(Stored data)

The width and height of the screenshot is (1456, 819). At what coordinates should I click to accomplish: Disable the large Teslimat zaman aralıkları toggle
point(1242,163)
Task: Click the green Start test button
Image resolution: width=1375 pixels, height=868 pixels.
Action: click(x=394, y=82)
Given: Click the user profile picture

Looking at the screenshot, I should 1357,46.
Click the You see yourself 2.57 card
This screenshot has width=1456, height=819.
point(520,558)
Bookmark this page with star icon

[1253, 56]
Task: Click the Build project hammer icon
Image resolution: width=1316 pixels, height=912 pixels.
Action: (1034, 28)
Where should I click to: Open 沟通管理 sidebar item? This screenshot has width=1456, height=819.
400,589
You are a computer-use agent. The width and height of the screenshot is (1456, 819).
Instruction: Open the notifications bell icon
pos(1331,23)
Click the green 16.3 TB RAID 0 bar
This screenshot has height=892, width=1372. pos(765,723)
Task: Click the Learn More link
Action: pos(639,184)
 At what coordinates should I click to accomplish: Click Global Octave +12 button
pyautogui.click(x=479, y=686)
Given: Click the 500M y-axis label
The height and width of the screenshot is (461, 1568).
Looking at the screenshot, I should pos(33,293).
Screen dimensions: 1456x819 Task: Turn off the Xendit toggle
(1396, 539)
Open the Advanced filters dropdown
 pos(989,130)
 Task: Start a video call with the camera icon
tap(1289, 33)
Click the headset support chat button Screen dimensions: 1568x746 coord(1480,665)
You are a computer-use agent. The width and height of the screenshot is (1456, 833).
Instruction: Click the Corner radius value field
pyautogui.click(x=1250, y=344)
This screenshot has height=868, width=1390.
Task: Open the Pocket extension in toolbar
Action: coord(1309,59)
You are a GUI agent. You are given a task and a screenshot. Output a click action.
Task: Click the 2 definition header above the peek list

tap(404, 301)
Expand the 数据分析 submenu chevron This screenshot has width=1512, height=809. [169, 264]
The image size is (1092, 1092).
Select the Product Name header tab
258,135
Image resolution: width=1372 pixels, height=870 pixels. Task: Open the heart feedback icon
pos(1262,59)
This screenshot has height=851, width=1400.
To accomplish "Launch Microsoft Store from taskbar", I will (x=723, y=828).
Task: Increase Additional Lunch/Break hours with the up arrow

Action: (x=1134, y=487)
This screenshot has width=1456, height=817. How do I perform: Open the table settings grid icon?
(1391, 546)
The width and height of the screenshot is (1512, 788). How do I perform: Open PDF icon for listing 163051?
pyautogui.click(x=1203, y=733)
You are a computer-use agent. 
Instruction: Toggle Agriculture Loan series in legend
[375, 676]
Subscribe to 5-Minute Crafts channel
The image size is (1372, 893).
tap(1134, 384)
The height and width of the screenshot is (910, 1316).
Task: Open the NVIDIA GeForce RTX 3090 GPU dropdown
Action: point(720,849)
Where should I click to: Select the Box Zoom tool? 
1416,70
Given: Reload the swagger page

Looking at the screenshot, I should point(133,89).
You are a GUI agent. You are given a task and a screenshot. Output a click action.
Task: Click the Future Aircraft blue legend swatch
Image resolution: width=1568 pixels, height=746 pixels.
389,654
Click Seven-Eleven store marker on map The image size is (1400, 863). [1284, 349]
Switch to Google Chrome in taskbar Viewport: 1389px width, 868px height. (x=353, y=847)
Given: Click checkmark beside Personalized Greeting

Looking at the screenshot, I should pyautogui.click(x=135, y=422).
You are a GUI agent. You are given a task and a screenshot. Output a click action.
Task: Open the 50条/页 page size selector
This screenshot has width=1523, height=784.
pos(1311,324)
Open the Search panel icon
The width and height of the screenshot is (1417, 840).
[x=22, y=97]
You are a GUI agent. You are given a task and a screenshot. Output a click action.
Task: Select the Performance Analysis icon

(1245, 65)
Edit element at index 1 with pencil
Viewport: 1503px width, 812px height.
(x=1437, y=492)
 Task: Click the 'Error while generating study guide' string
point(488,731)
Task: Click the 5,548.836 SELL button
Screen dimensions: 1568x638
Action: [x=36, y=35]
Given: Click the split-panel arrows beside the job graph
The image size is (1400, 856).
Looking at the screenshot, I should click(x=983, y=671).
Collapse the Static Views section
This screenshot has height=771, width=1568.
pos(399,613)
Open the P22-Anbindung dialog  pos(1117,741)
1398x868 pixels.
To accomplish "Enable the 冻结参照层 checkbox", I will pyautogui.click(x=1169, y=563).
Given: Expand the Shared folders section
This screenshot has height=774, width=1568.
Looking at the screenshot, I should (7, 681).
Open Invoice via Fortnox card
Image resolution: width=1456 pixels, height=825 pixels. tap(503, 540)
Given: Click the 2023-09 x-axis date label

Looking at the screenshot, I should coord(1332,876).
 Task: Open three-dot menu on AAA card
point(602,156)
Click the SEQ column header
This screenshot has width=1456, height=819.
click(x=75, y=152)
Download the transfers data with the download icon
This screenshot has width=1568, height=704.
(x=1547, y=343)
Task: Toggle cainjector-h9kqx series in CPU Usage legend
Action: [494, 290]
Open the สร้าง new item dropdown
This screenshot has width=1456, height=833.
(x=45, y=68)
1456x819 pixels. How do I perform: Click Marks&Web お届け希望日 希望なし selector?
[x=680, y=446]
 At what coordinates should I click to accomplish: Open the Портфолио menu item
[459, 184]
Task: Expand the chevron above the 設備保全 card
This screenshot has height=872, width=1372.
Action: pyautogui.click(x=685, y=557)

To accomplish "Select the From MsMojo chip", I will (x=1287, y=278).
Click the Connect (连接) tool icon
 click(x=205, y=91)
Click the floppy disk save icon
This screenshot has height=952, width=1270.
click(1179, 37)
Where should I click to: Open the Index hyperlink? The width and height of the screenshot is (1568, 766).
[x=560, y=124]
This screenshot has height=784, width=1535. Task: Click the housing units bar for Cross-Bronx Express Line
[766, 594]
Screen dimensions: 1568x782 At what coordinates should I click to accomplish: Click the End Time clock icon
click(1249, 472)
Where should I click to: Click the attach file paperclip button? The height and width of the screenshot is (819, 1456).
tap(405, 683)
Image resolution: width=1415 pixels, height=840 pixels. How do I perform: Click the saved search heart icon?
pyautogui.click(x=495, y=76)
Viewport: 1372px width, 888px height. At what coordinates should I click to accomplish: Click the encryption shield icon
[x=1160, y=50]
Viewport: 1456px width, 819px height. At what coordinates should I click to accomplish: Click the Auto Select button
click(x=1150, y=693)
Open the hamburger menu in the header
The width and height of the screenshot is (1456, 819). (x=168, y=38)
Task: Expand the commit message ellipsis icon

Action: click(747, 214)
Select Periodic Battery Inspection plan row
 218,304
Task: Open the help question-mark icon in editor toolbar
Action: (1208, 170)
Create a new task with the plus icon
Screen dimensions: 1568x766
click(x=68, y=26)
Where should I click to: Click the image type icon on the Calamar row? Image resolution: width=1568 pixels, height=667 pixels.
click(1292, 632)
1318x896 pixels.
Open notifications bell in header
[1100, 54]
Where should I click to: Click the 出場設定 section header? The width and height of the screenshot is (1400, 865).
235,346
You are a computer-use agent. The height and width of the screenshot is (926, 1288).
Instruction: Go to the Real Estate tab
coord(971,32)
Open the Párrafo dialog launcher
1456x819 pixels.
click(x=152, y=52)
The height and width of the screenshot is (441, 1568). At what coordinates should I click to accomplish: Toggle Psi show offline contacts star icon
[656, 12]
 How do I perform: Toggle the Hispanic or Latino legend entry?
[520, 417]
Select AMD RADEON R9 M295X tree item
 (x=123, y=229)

[Exercise goal]
Repeat the entries shown above, every one, word for word.

[Completed exercise]
The width and height of the screenshot is (1456, 819). At what coordinates should I click to accomplish: Disable the large Teslimat zaman aralıkları toggle
point(1242,163)
Task: Click the green Start test button
Image resolution: width=1375 pixels, height=868 pixels.
Action: click(x=394, y=82)
Given: Click the user profile picture

Looking at the screenshot, I should 1357,46.
Click the You see yourself 2.57 card
This screenshot has width=1456, height=819.
point(520,558)
Bookmark this page with star icon

[1253, 56]
Task: Click the Build project hammer icon
Image resolution: width=1316 pixels, height=912 pixels.
Action: (1034, 28)
Where should I click to: Open 沟通管理 sidebar item? This screenshot has width=1456, height=819.
400,589
You are a computer-use agent. The width and height of the screenshot is (1456, 819).
Instruction: Open the notifications bell icon
pos(1331,23)
Click the green 16.3 TB RAID 0 bar
This screenshot has height=892, width=1372. pos(765,723)
Task: Click the Learn More link
Action: pos(639,184)
 At what coordinates should I click to accomplish: Click Global Octave +12 button
pyautogui.click(x=479, y=686)
Given: Click the 500M y-axis label
The height and width of the screenshot is (461, 1568).
Looking at the screenshot, I should pos(33,293).
Screen dimensions: 1456x819 Task: Turn off the Xendit toggle
(1396, 539)
Open the Advanced filters dropdown
 pos(989,130)
 Task: Start a video call with the camera icon
tap(1289, 33)
Click the headset support chat button Screen dimensions: 1568x746 coord(1480,665)
You are a computer-use agent. The width and height of the screenshot is (1456, 833).
Instruction: Click the Corner radius value field
pyautogui.click(x=1250, y=344)
This screenshot has height=868, width=1390.
Task: Open the Pocket extension in toolbar
Action: coord(1309,59)
You are a GUI agent. You are given a task and a screenshot. Output a click action.
Task: Click the 2 definition header above the peek list

tap(404, 301)
Expand the 数据分析 submenu chevron This screenshot has width=1512, height=809. [169, 264]
The image size is (1092, 1092).
Select the Product Name header tab
258,135
Image resolution: width=1372 pixels, height=870 pixels. Task: Open the heart feedback icon
pos(1262,59)
This screenshot has height=851, width=1400.
To accomplish "Launch Microsoft Store from taskbar", I will (x=723, y=828).
Task: Increase Additional Lunch/Break hours with the up arrow

Action: (x=1134, y=487)
This screenshot has width=1456, height=817. How do I perform: Open the table settings grid icon?
(1391, 546)
The width and height of the screenshot is (1512, 788). How do I perform: Open PDF icon for listing 163051?
pyautogui.click(x=1203, y=733)
You are a computer-use agent. 
Instruction: Toggle Agriculture Loan series in legend
[375, 676]
Subscribe to 5-Minute Crafts channel
The image size is (1372, 893).
tap(1134, 384)
The height and width of the screenshot is (910, 1316).
Task: Open the NVIDIA GeForce RTX 3090 GPU dropdown
Action: point(720,849)
Where should I click to: Select the Box Zoom tool? 
1416,70
Given: Reload the swagger page

Looking at the screenshot, I should point(133,89).
You are a GUI agent. You are given a task and a screenshot. Output a click action.
Task: Click the Future Aircraft blue legend swatch
Image resolution: width=1568 pixels, height=746 pixels.
389,654
Click Seven-Eleven store marker on map The image size is (1400, 863). [1284, 349]
Switch to Google Chrome in taskbar Viewport: 1389px width, 868px height. (x=353, y=847)
Given: Click checkmark beside Personalized Greeting

Looking at the screenshot, I should pyautogui.click(x=135, y=422).
You are a GUI agent. You are given a task and a screenshot. Output a click action.
Task: Open the 50条/页 page size selector
This screenshot has width=1523, height=784.
pos(1311,324)
Open the Search panel icon
The width and height of the screenshot is (1417, 840).
[x=22, y=97]
You are a GUI agent. You are given a task and a screenshot. Output a click action.
Task: Select the Performance Analysis icon

(1245, 65)
Edit element at index 1 with pencil
Viewport: 1503px width, 812px height.
(x=1437, y=492)
 Task: Click the 'Error while generating study guide' string
point(488,731)
Task: Click the 5,548.836 SELL button
Screen dimensions: 1568x638
Action: [x=36, y=35]
Given: Click the split-panel arrows beside the job graph
The image size is (1400, 856).
Looking at the screenshot, I should click(x=983, y=671).
Collapse the Static Views section
This screenshot has height=771, width=1568.
pos(399,613)
Open the P22-Anbindung dialog  pos(1117,741)
1398x868 pixels.
To accomplish "Enable the 冻结参照层 checkbox", I will pyautogui.click(x=1169, y=563).
Given: Expand the Shared folders section
This screenshot has height=774, width=1568.
Looking at the screenshot, I should (7, 681).
Open Invoice via Fortnox card
Image resolution: width=1456 pixels, height=825 pixels. tap(503, 540)
Given: Click the 2023-09 x-axis date label

Looking at the screenshot, I should coord(1332,876).
 Task: Open three-dot menu on AAA card
point(602,156)
Click the SEQ column header
This screenshot has width=1456, height=819.
click(x=75, y=152)
Download the transfers data with the download icon
This screenshot has width=1568, height=704.
(x=1547, y=343)
Task: Toggle cainjector-h9kqx series in CPU Usage legend
Action: [494, 290]
Open the สร้าง new item dropdown
This screenshot has width=1456, height=833.
(x=45, y=68)
1456x819 pixels. How do I perform: Click Marks&Web お届け希望日 希望なし selector?
[x=680, y=446]
 At what coordinates should I click to accomplish: Open the Портфолио menu item
[459, 184]
Task: Expand the chevron above the 設備保全 card
This screenshot has height=872, width=1372.
Action: pyautogui.click(x=685, y=557)

To accomplish "Select the From MsMojo chip", I will (x=1287, y=278).
Click the Connect (连接) tool icon
 click(x=205, y=91)
Click the floppy disk save icon
This screenshot has height=952, width=1270.
click(1179, 37)
Where should I click to: Open the Index hyperlink? The width and height of the screenshot is (1568, 766).
[x=560, y=124]
This screenshot has height=784, width=1535. Task: Click the housing units bar for Cross-Bronx Express Line
[766, 594]
Screen dimensions: 1568x782 At what coordinates should I click to accomplish: Click the End Time clock icon
click(1249, 472)
Where should I click to: Click the attach file paperclip button? The height and width of the screenshot is (819, 1456).
tap(405, 683)
Image resolution: width=1415 pixels, height=840 pixels. How do I perform: Click the saved search heart icon?
pyautogui.click(x=495, y=76)
Viewport: 1372px width, 888px height. At what coordinates should I click to accomplish: Click the encryption shield icon
[x=1160, y=50]
Viewport: 1456px width, 819px height. At what coordinates should I click to accomplish: Click the Auto Select button
click(x=1150, y=693)
Open the hamburger menu in the header
The width and height of the screenshot is (1456, 819). (x=168, y=38)
Task: Expand the commit message ellipsis icon

Action: click(747, 214)
Select Periodic Battery Inspection plan row
 218,304
Task: Open the help question-mark icon in editor toolbar
Action: (1208, 170)
Create a new task with the plus icon
Screen dimensions: 1568x766
click(x=68, y=26)
Where should I click to: Click the image type icon on the Calamar row? Image resolution: width=1568 pixels, height=667 pixels.
click(1292, 632)
1318x896 pixels.
Open notifications bell in header
[1100, 54]
Where should I click to: Click the 出場設定 section header? The width and height of the screenshot is (1400, 865).
235,346
You are a computer-use agent. The height and width of the screenshot is (926, 1288).
Instruction: Go to the Real Estate tab
coord(971,32)
Open the Párrafo dialog launcher
1456x819 pixels.
click(x=152, y=52)
The height and width of the screenshot is (441, 1568). At what coordinates should I click to accomplish: Toggle Psi show offline contacts star icon
[656, 12]
 How do I perform: Toggle the Hispanic or Latino legend entry?
[520, 417]
Select AMD RADEON R9 M295X tree item
 (x=123, y=229)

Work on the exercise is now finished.